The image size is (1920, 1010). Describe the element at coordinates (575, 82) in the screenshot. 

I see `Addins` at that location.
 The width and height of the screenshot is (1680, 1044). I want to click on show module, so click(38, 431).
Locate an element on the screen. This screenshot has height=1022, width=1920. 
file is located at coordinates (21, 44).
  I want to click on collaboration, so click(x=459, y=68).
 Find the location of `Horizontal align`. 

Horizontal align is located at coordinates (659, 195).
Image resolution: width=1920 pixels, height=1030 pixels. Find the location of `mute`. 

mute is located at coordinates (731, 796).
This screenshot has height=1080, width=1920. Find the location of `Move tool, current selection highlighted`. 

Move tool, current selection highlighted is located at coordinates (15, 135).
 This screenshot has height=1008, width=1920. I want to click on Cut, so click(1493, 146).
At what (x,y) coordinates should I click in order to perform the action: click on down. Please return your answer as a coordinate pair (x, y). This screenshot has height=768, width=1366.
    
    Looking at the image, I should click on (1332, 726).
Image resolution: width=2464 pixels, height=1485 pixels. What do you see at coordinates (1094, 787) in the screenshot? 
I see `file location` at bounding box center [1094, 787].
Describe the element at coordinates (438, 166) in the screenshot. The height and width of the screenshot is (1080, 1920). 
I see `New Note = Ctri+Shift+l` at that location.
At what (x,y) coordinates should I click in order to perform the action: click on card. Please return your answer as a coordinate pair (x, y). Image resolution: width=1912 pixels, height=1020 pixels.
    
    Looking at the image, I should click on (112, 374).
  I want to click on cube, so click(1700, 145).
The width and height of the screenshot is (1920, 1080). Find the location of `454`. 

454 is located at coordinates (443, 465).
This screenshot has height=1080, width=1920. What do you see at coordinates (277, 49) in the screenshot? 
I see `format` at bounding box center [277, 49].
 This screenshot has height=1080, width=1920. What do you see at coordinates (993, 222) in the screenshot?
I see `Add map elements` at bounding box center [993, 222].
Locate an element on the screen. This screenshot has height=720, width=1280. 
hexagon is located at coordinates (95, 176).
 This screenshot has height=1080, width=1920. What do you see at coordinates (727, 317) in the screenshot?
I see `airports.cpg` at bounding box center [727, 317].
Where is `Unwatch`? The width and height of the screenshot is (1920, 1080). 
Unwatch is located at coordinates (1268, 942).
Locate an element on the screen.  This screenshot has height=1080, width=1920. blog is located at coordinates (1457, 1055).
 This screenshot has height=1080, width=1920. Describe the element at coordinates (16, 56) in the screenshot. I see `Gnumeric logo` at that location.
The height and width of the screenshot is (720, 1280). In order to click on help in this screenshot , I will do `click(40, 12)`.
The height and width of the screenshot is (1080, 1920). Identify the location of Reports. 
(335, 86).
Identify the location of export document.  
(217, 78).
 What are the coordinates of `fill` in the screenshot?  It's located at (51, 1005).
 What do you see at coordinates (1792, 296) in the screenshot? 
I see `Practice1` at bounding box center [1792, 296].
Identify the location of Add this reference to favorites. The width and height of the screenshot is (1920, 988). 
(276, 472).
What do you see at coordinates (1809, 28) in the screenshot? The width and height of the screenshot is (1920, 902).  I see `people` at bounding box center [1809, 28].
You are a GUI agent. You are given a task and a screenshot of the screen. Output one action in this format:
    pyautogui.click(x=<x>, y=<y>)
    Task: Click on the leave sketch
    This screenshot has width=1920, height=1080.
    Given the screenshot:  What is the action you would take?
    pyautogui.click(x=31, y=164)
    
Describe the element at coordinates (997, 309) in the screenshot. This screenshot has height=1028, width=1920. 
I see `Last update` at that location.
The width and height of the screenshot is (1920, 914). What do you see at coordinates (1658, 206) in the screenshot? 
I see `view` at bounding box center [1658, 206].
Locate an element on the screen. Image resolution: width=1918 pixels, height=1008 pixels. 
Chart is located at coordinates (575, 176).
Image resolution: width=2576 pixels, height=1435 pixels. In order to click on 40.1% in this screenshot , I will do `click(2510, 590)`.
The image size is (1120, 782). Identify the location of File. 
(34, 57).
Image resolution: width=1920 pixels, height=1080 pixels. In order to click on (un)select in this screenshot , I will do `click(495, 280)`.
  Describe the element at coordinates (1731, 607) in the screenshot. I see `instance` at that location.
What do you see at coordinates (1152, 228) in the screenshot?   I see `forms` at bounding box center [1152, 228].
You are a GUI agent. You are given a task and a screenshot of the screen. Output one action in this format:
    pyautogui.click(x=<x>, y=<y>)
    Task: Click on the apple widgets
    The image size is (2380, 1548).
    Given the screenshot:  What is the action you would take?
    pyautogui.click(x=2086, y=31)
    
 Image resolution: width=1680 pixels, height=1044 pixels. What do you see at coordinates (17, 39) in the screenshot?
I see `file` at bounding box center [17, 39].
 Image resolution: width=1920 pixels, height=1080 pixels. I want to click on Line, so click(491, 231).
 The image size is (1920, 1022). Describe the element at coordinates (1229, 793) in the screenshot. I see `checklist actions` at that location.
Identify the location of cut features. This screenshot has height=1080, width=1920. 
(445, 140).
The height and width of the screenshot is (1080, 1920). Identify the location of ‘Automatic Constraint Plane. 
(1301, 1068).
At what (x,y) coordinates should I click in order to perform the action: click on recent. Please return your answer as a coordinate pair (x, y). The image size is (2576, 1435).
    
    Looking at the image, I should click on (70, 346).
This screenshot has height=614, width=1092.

• [SET PROBLEM] Copy the material from the line that contains "Identify the location of Add" up to and including the line that contains "What do you see at coordinates (1809, 28)", keeping every line unchanged.

• [OUTPUT FOR THIS TASK]
Identify the location of Add this reference to favorites. The width and height of the screenshot is (1920, 988). 
(276, 472).
What do you see at coordinates (1809, 28) in the screenshot? The width and height of the screenshot is (1920, 902).  I see `people` at bounding box center [1809, 28].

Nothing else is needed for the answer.